Well-known ag economist David Kohl acknowledges dairy farmers have had it rough during the past four years, but he says a high business IQ will be a difference-maker going forward.
“Agriculture is in the seventh year of an economic reset,” according to Kohl. “Dairy is in the fourth year of an economic reset. Farmers are living with low profit margins and high volatility.”
Kohl, a professor emeritus in the Applied Economics Department at Virginia Tech, was the morning keynote speaker on March 13 at the 2019 PDPW Business Conference at the Alliant Energy Center in Madison. He spoke to an audience of 1,200 dairy producers and industry representatives.
Farmers can’t control commodity prices, trade wars, tariffs or weather. But to be successful today, they need to “learn how to manage with focus and manage around the uncontrollables — manage what you can,” he said.
How to be successful
Kohl listed seven habits of successful producers:
Be goal-focused.
Invest in productive assets.
Make modest family living withdrawals.
Monitor cash flows.
Use five to seven words that mean success.
Follow the management principle of getting better before getting bigger.
Stay positive in the down cycle.
“You’re not going to be successful all of the time, but you will be most of the time,” he said.
Farm real estate historically has been a good investment for farmers, Kohl noted.
“Eighty-three percent of the farm investment sheet is in land,” he said. “Farm real estate appreciated or stayed level 79% of the years between 1910 and 2017. Since 1941, farm real estate appreciated or stayed level 88% of the time.”
But he cautioned that decisions made by the government can change land values in a hurry. “Watch what they do with crop insurance, or that will take 15% out of your land value,” he said.
Interest rates also impact farmland values. Kohl predicts there will be one interest rate increase in 2019 and one interest rate decline in 2019.
“The Fed made a mistake raising interest rates in December,” he said.
Consumer trends
Kohl said food trends are important to watch, especially among millennials (23- to 37-year-olds) and those in Generation Z (3- to 22-years-old).
“We’ve blown it in the dairy industry,” he said. “We allowed non-dairy milk to come in. We’ve done it to ourselves. How do you compete when Walmart uses your product [milk] as a lost leader item? We need to line up with our new consumer base.”
Kohl said today’s consumers want to know where their milk comes from.
“We’re going to have to be proactive,” he said.
TOP AG ECONOMIST: David Kohl spoke to 1,200 dairy farmers and industry representatives at the PDPW Business Conference in Madison, Wis., on March 13.
Kohl said farm family living expenses are leveling off, which is a good thing.

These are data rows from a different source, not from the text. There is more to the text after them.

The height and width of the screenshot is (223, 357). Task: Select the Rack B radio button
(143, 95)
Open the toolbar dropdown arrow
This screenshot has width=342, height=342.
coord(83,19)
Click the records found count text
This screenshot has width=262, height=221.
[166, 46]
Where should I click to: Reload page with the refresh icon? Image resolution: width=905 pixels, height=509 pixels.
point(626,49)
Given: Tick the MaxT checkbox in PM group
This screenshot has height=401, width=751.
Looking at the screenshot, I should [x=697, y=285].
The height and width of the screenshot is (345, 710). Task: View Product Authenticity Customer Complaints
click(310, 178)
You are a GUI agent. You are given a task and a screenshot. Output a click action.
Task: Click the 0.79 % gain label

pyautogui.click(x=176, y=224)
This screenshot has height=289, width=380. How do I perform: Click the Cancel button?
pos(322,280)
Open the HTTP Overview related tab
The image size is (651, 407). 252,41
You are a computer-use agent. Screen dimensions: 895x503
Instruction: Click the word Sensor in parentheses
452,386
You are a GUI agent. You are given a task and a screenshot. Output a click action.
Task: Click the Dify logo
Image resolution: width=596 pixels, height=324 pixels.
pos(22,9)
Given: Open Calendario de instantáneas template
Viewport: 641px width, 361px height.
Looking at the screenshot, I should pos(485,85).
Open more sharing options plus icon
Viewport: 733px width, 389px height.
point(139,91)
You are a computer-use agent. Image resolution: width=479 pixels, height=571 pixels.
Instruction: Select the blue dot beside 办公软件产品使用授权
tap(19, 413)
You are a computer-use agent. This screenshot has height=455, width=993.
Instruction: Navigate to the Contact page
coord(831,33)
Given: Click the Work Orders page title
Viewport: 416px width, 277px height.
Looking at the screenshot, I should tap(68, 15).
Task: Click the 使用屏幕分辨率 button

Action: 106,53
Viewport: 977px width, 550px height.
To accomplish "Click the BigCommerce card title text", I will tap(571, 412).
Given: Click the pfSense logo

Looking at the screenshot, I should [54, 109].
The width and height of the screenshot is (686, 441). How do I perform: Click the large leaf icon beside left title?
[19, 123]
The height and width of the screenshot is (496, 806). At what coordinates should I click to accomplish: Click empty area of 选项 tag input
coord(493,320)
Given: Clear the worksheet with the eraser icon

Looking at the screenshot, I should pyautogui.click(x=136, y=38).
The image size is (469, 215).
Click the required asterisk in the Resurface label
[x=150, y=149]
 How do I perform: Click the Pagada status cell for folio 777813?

“In many cases, there are too many generations of a family living off the business,” he explained. “Some farmers are paying for Grandma and Grandpa in the nursing home, and they’re supporting adult children.”
Times are changing on the farm, Kohl said.
“Dairy farmers used to be very independent,” he noted. “Dairy farmers of the future will be very interdependent on each other.”
Kohl advised farmers to “take a look at yourself” and seek out educational and development opportunities.
He believes farmers also need to exercise, turn off technology and hear the silence, give back, position themselves for small accomplishments, and sweat the small stuff.